My question was about pit-smoked spareribs, not about meat cooked on a grill, which is a much more open-ended topic since we're talking about hundreds of very different dishes. E.g. with an aged Niman steak I'd probably drink an old Bordeaux, with duck sausages a light pinot noir, with antichuchos maybe a Tempier rose.
re: Robert Lauriston
If we're talking about "deliberate smokiness"... as in throwing on some wet hickory chips, etc... without alot of goppy sauce, then IMO chardonnay has to be considered, regardless of the meat. There's no better "smoke" wine than Chardonnay, IMO, and when it's a pronounced taste note in the dish, give it a try.
For BBQ chicken and shrimp if you're using a spicy SAUCE, consider a riesling...
For BBQ chicken and seafood where there's not alot of sauce but plenty of SMOKE, consider chardonnay especially if you have a heavy-garlic marinade.
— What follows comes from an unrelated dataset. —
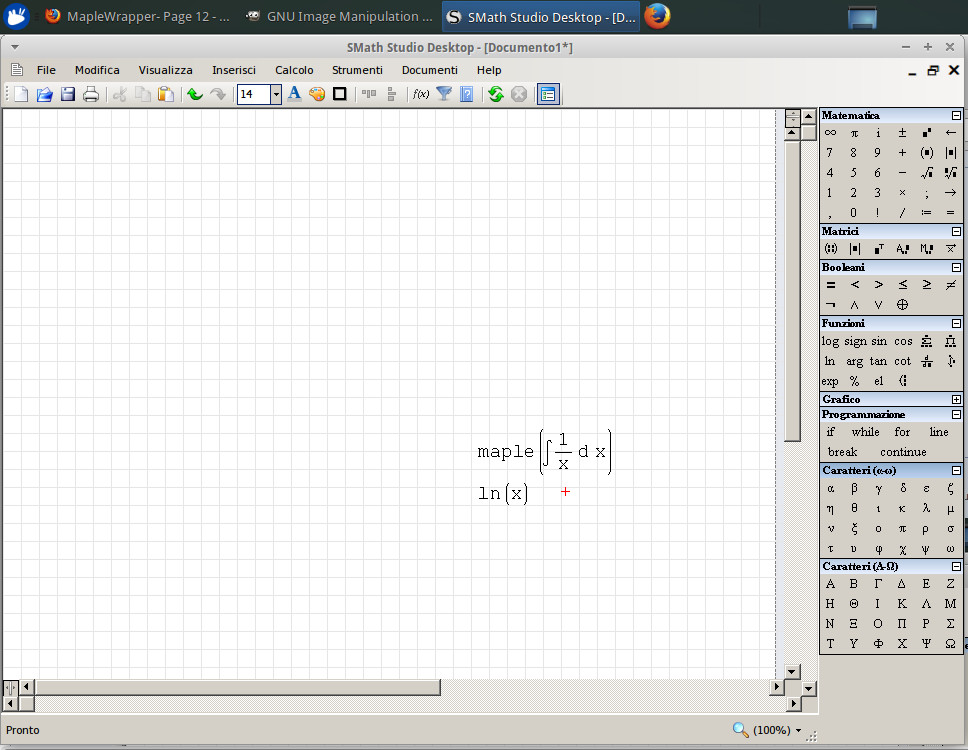The width and height of the screenshot is (968, 750).
Task: Collapse the Booleani panel
Action: [956, 268]
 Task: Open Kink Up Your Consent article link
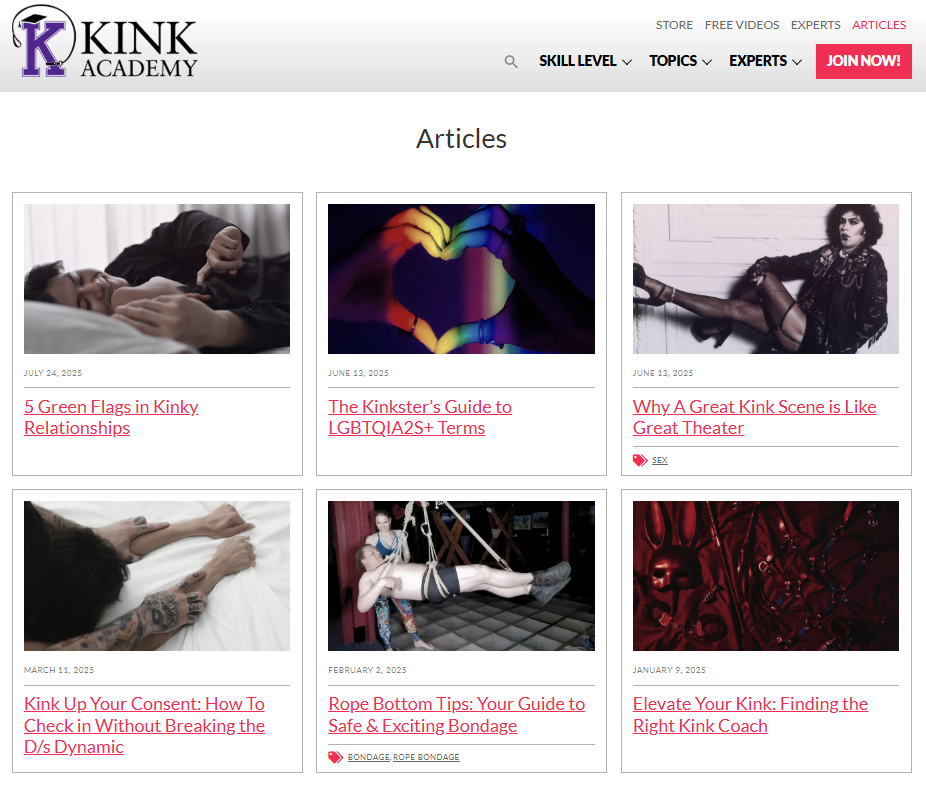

wally, I have observed that in the SF region there is a baseline assumption that anything edible has a perfect wine partner out there somewhere. That approach is way over my head, ignorant as I am about fine things. My heretic postulate was that maybe beer goes better with barbecue. But I truly enjoy the wine banter, and the rice. Really.
I love a good South African pinotage with barbecue...deep, almost leathery, and assertive enough to stand up to bold flavors. KWV makes an excellent one (priced at about $12).
Champagne, esp Rose Chmpagne.
A poster below mentioned the '96 Billecart-Salmon Cuvee Elisabeth. Very expensive and now very hard to find, but that is easily the best Rose Chapagne I've ever had...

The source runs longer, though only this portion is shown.